Remembering our heroines

By Cluttered Denouncer

Yesterday, I was surfing through the TV channels when I saw a song sung by the girl who won Derana Dream Star II. My cousin, who was dozing off on a chair nearby, said the song was her first since winning and that it was about soldiers and I listened.

 It did talk about soldiers, addressing them as brothers and fathers and I wondered… “Why female soldiers weren’t included???”  Is it because when you compare the death toll, the male count is higher than the female? Or is it because that the word -‘soldier’ denotes men, that the lyricist thought it unnecessary to mention female soldiers???

 Well, the video of the said song included images of handing over of houses to soldiers and their families. There is the mother and the wife and the child of a soldier who died in the battlefield and the singer hands over the keys to their new home.

But no female soldiers are present.  What about the parents and husbands and children of female soldiers? Is it so easy to forget the women at war? Do they want to give the idea that Lance Corporal M. Rupawathi, the first female soldier to die at war in Sri Lanka, is not considered along with her male colleagues?

 It’s not that we women have our mark in history as soldiers - 800,000 women served in the Red Army in World War II alone.  Russia has a long tradition of sending women to war, such as the Sniper Super Star Lyudmila Pavlichenko, one of history’s greatest snipers, who was personally involved in killing three hundred Nazis in less than a year. The adopted daughter of Mustafa Kemal Ataturk, founder of the modern Turkey, Sabiha Gökçen, became the first female combat pilot way back in 1937.

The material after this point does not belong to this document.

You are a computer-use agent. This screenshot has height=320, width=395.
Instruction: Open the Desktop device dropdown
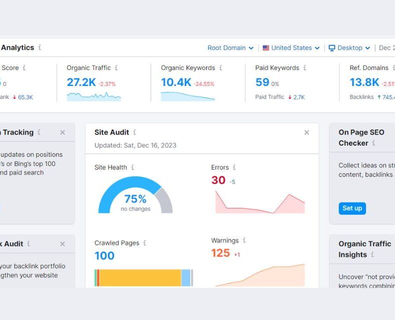349,48
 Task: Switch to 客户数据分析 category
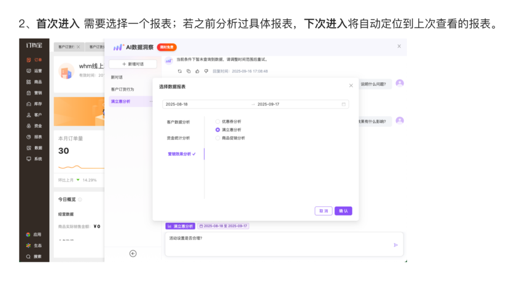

 In the United States and Australia armed forces are now around 15% for women. Canada, with their strong favour for women in the military in terms of combat-related roles, opened the doors to women in 1982, while Danish women have been serving in the armed forces since 1934! In Eritrea, there is a compulsory year and a half of military service for both men and women. In the Eritrean-Ethiopian War (1998-2000) a quarter of the Eritrean army were women.

 Women have been accepted into the Sri Lankan Air Force since 1972, and the Army since 1979, with a few restrictions on direct combat roles. The Tamil Tigers, of course, had their own women.  Five hundred women are selected every year to volunteer for the Finnish Army, and adding up to about 35,000 active personnel all together. India sent the first all-female UN peacekeeping force to Liberia in 2007.

 Many EU countries are open for female soldiers but Spain has more women serving in the Army than any other country in the EU.  In Libya, as is well known, Colonel Gadaffi, has an elite bodyguard of women known alternatively as “the Amazonian Guard” or “the Revolutionary Nuns”. Nepal’s army is about 5% female, but during the Maoist insurgency the Communist Army was about a third female, and the Communists are still arguing for more women in the military.

 Women can serve in any military role in New Zealand but there’s barely 9,000 people overall in the New Zealand defence forces.   Perhaps --perhaps-- it made sense to rule out women when warfare was a bunch of guys with swords charging into each other but not since the arrival of repeating rifles and automatic weapons.

A rifle is a rifle, whether a man carries it or a woman. And I think it’s time we give equal credit to ALL the war heroines and heroes.